The optimized sensor was successful in determining DAC in pharmaceutical formulation (tablet) and in spiked biological fluids (serum and urine) using standard additions method; the results are summarized in Table 5 . All the recovery values were between 99.25 and 101.42% and the RSD values were between 0.79 and 1.53% indicating high precision and accuracy and thus high reliability.

Table 5

Determination of DAC in tablets, and spiked serum and urine using standard addition method.

Sample	Sensor II
	Taken (µmol/L)	Recovery ± SD	RSD
Daclavirocyrl® (60 mg/tablet)	1	99.71 ± 0.89	0.90
	5	99.25 ± 0.65	0.66
	10	100.97 ± 1.37	1.35
Spiked serum	1	100.35 ± 0.79	0.79
	5	101.10 ± 1.19	1.18
	10	101.42 ± 0.76	0.75
Spiked urine	1	100.13 ± 1.26	1.26
	5	100.98 ± 1.54	1.53
	10	100.47 ± 1.30	1.30

SD: standard deviation, RSD: relative standard deviation, N = 4 replicates.

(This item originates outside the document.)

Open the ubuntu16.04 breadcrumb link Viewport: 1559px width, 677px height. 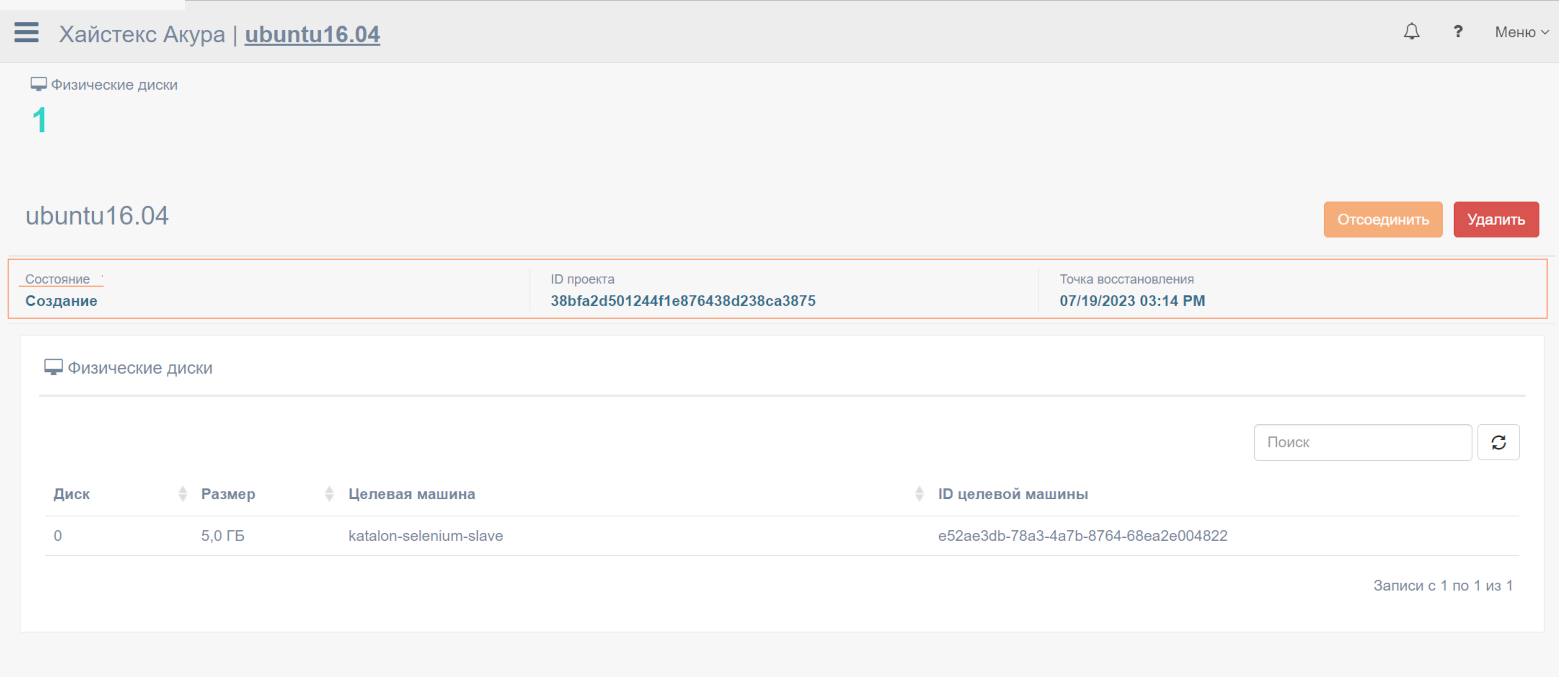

The results obtained from the determination of 5 µmol/L DAC in Daclavirocyrl® by sensors II were compared to HPLC[29] as a reference method, and the HPLC chromatogram is represented in Fig. S4. Statistical F- and t-tests were applied, and the calculated values, as observed in Table 6 , are less than the critical theoretical values, indicating that there is no significant difference between the precisions and means of both methods at 95% confidence limit (P = 0.05), implying the success of the proposed method in the accurate and precise determination of DAC.

Table 6

Statistical comparison between data obtained by sensors II, and HPLC reference method [29] for 5 µmol/L Daclavirocyrl® tablet sample.

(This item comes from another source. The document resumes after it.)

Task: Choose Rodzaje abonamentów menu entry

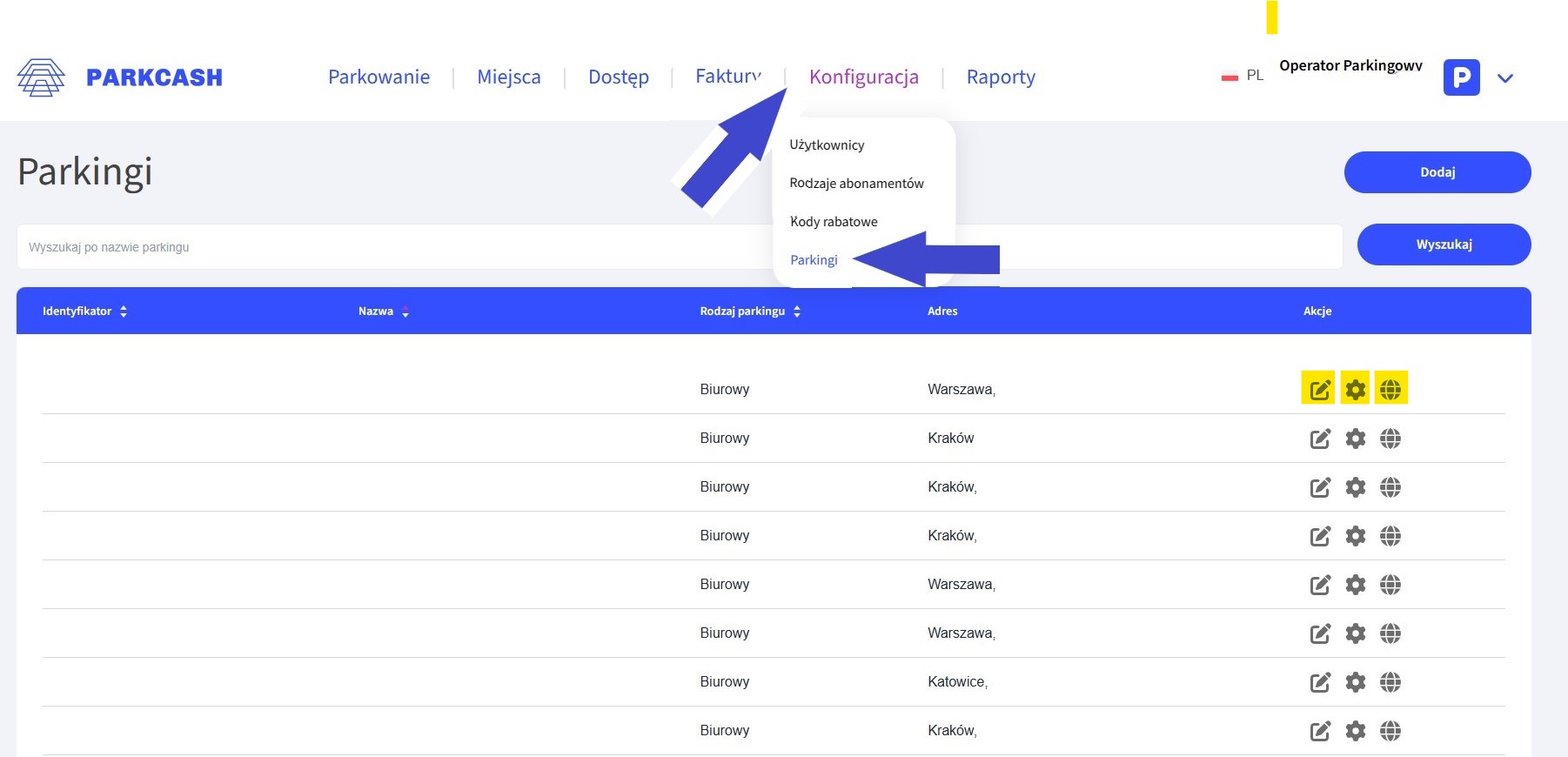Action: point(856,184)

Method	Recoverya ± SD	F-calculated (9.28)b	t-calculated (2.45)c
HPLC [29]	100.23 ± 0.53	–	–
Sensor II
Standard addition method	99.25 ± 0.65	1.51	2.32

aaverage of four determinations, b tabulated F-value at P = 0.05, c tabulated t-value at P = 0.05 and 6 degrees of freedom.

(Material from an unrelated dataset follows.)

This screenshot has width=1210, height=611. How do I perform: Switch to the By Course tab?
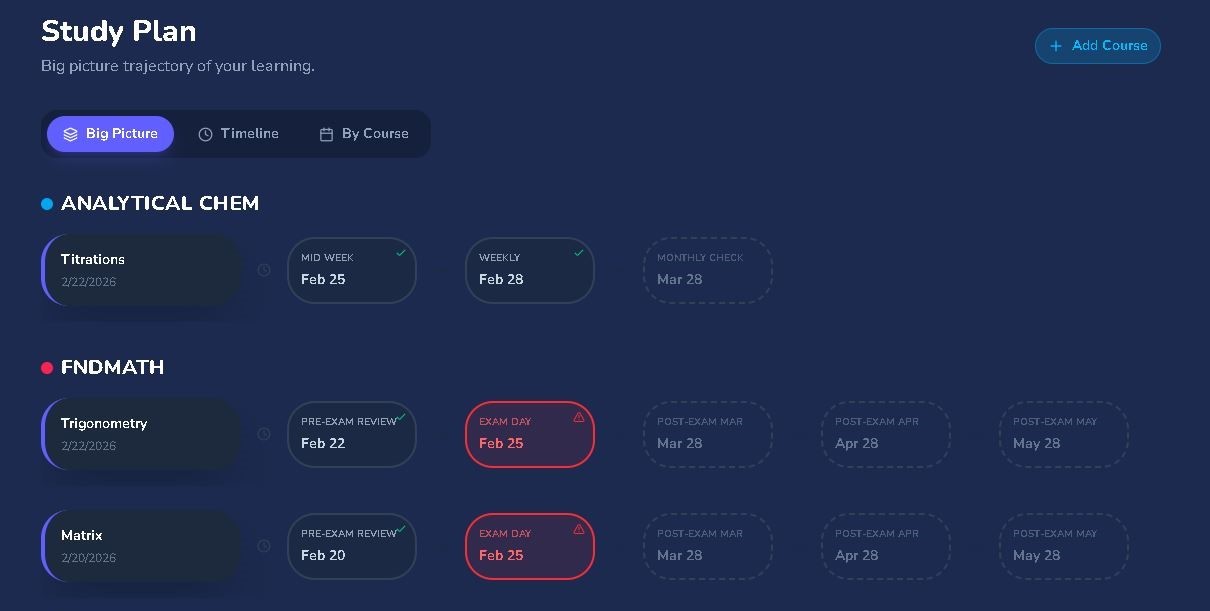(x=364, y=133)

By comparing to previously reported potentiometric methods for the determination of DAC[14], [15], this work offers improvement in performance characteristics of the optimized sensors in terms of, response time, dynamic linear range, and detection limit (Table 7 ).

Table 7

Comparison between performance characteristics of optimized sensors I and II in this work and the sensors developed in previously reported potentiometric methods[14], [15].

Comparison	This work		Dear et.al. [14]	Eldin et. al. [15]
Sensor	CPE (Sensor I)	CPE (Sensor II)	SC-SPISE	PVC
Sensing element(s)	DB18C6 and Na-TPB	DB18C6 and Na-TImB	DAC-TPB and MWCNT	DAC-TPB
Slope, mV/decade	29.8	29.5	31.0	28.7
Linear range, M	5×10−9 − 10−3	5×10−9 − 10−3	10−5 − 10−2	10−6 − 10−3
LOD, nM	4.9	3.2	870	110
Response time, s	5–8	6–8	< 15	40

SC-SPISE − solid-contact screen printed ion-selective electrode, PVC − conventional polyvinyl chloride membrane electrode, DAC-TPB − daclatasvir-tetraphenylborate ion-exchanger, MWCNTs − multiwalled carbon nanotubes.

Conclusion

In this work, Dibenzo-18-Crown-6-based carbon paste sensors were developed for the determination of DAC in its pure form, Daclavirocyrl® tablets, serum, and urine samples. The best analytical performance of two sensors referred to as sensor I and sensor II, which exhibited wide linear response range of 5.0×10−9 – 1.0×10−3 mol/L, with Nernstian slopes of 29.8 ± 1.18 and 29.5 ± 1.00 mV/decade, LOD of 4.8×10−9 and 3.2×10−9 mol/L, and instantaneous response times of 5–8 and 5–6 s, respectively, with great reversibility and no memory effect. The proposed sensors showed great selectivity towards DAC in presence of many metal cations, sugars, amino acids, dopamine, and other anti-HCV drugs (SOF and LED). In addition, the two sensors were applied for the determination of DAC in the above-mentioned samples, with high accuracy (recovery values ranging from 99.25 to 101.42%), and precision (relative standard deviation in the range of 0.79 to 1.53%). Finally, the proposed method was compared to a reference method (HPLC), and statistical analysis of data revealed compatible results of the methods.

Declaration of Competing Interest

The authors declare that they have no known competing financial interests or personal relationships that could have appeared to influence the work reported in this paper.